Поле сражения ясно показывало обстоятельства битвы; нужно было только знать позицию обеих армий.
Трупы и прочие ужасные остатки битвы были сожжены или зарыты в землю; те же, кои находились еще на поле, не заключали в себе ничего важного, как-то: изорванная упряжь, старые шляпы, остатки мундиров, книг и бумаг: они покрывали землю в великом множестве, особенно в тех местах, где действие было кровопролитнее. Чаще всего попадались мне на глаза военные книжечки, кои носили при себе все французские солдаты. Я взял одну из книжек, которая красивой и опрятной наружностью доказывает строгую дисциплину французской армии: каждый солдат обязан был иметь у себя такую книжку для записывания в ней не только состояния своего вооружения, но и случаев, когда он отличился или подвергнулся наказанию; в конце книжки прилагалось расписание обязанностей простого воина, из коих одна состояла в уменье стряпать кушанье, особенно хороший суп.

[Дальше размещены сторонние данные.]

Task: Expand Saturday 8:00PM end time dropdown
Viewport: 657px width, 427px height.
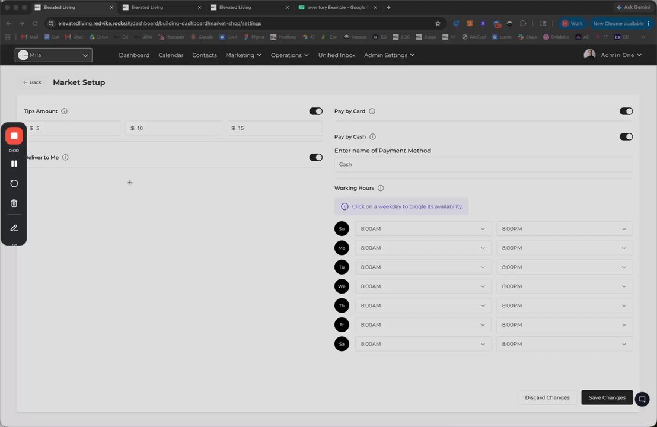Action: [564, 344]
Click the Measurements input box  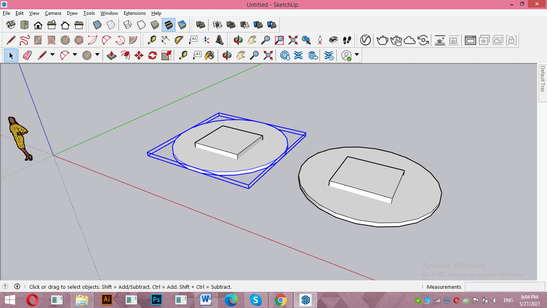[505, 287]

Книжка, находящаяся у меня, принадлежала Малле, солдату 2-го батальона, 8-й линии. Он служил с 1791 года до 18 июня 1815 года. Этим днем, вероятно, кончился свет его и все земные надежды. Письма и разные другие бумаги были также разбросаны в беспорядке и в некоторых местах целыми кипами; но большая часть их совсем изгладилась, так что нельзя было прочесть. В местах, где пали английские солдаты, находилось большое число шарлатанских медикаментов; однако между общими лекарствами эмпириков не было ни одного против опасностей кровопролитной битвы. Кроме этих остатков, поверхность долины представляла очевидные следы сражения: пшеница и рожь, покрывавшие оную, превратились в черную пыль, земля же во многих местах была изрыта бомбами и артиллерийскими лафетами. Признаки грозного и быстрого разрушения живо напоминали все ужасы отчаянного боя. Впрочем, не зная ничего о произошедшем в этой долине, можно было подумать, что за несколько дней до того здесь стояла большая ярмарка. Преходящие признаки мало-помалу исчезали, ибо плуг бороздил уже долину в разных местах. Во мне родилось желание – может быть, более чувствительное, нежели благоразумное, – чтобы поле сие оставить хотя бы на один год в пару: каждый шаг земледельца, казалось мне, топтал труп героя, павшего за свое отечество. Но волнующиеся колосья хлеба, уже готового произрасти, вскоре покроют смиренные могилы и изгладят с лица земли печальные следы ярости человеческой.